The supply of energy is under intense scrutiny and is being squeezed by natural and political factors. Once-plentiful fossil fuels are becoming scarce and basic supply-and-demand dynamics are raising prices. Also, concern about their environmental effects is drawing government tariffs. In addition, current political events are driving up oil and gas prices and there are after-effects from the pandemic, including massively increased costs for services like shipping.
Why is Low-Power Product Design Important?
Businesses in the high-tech sector can expect more scrutiny from supply-chain partners and end users about a range of subjects, from business policies and carbon status to the operating efficiency and power consumption of the products they place on the market.
For us as engineers, we can view these pressures as opportunities to apply our intellect and training to create effective solutions. This is the defining challenge of our time: whereas previous generations of scientists and engineers have created new technologies and products that have vastly improved the quality of our lives, we must now engineer for sustainability, to consolidate those gains while consuming less energy and avoiding waste. If we think afresh about every block in the diagram, we can aggregate many small gains that sum to a large overall improvement.
How Can we Make Low-Power Systems Even More Efficient?
At Anders, we are increasingly finding that customers want us to take an existing system design that is already working effectively and re-engineer it to deliver the same or better performance, using less power.
There are many ways to achieve this, including replacing components with the latest-generation equivalents, re-designing embedded software for more frugal power management, or maybe rethinking the overall look and feel to swap a power-hungry graphical display with a lower-power e-ink solution: monochrome is cool in more ways than one.

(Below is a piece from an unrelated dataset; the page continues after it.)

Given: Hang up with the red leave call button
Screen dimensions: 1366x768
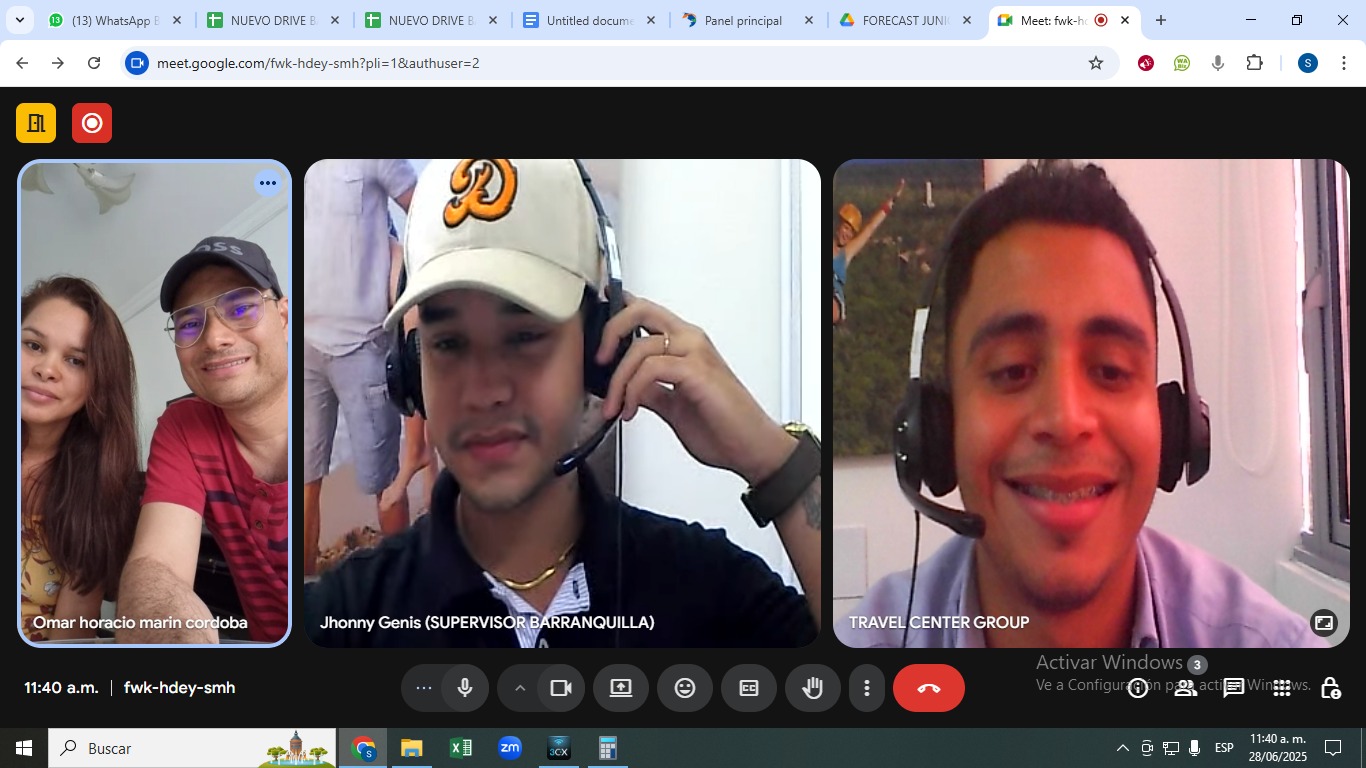Looking at the screenshot, I should click(x=928, y=688).
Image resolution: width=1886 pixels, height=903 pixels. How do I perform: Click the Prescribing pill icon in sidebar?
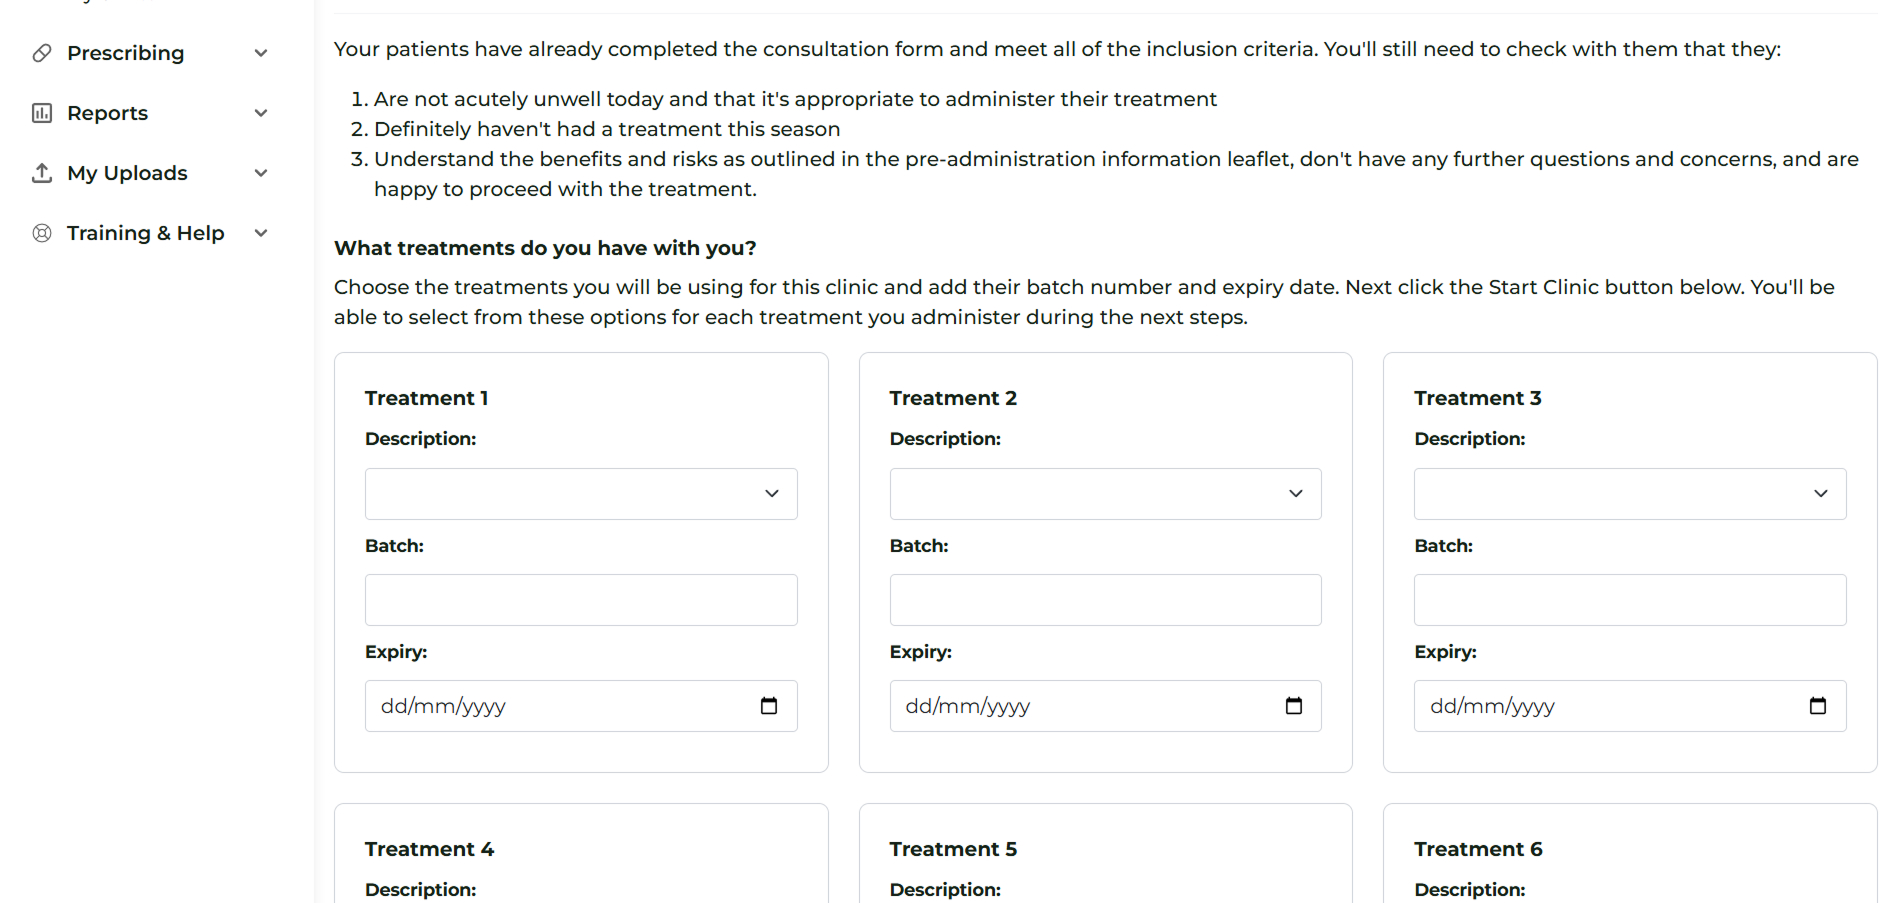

On the other hand, introducing extra intelligence like proximity sensing – through a combination of extra sensors and associated firmware tuning – can reduce the overall power consumed by equipment like industrial control panels or digital signage. Ensuring they only spring into life when somebody approaches allows them to spend more time in reduced-power modes when they are not being used.
With so much focus on energy, everywhere, there are numerous opportunities for engineers to save it in their designs: like using backlight timers to reduce dwell time (like on your phone); smarter processors not only allow many more reduced-power operating modes than their predecessors, but also now feature hardware accelerators that accomplish functions like cryptography more quickly and efficiently. Others are introducing AI, such as neural networks or decision trees, to handle workloads like facial or activity recognition extremely efficiently.
Also, combined with enhanced thermal engineering, these ultra-low-power processors can allow fanless operation that not only saves power, but also reduces audible noise and enhances reliability. Hence the resulting system is not only greener, but also more pleasant to use and longer lasting.
There are practically infinite opportunities to trim power from any system. It’s about finding ways to improve wherever we look. And then having the expertise to optimise each part of the design and ultimately deliver the result.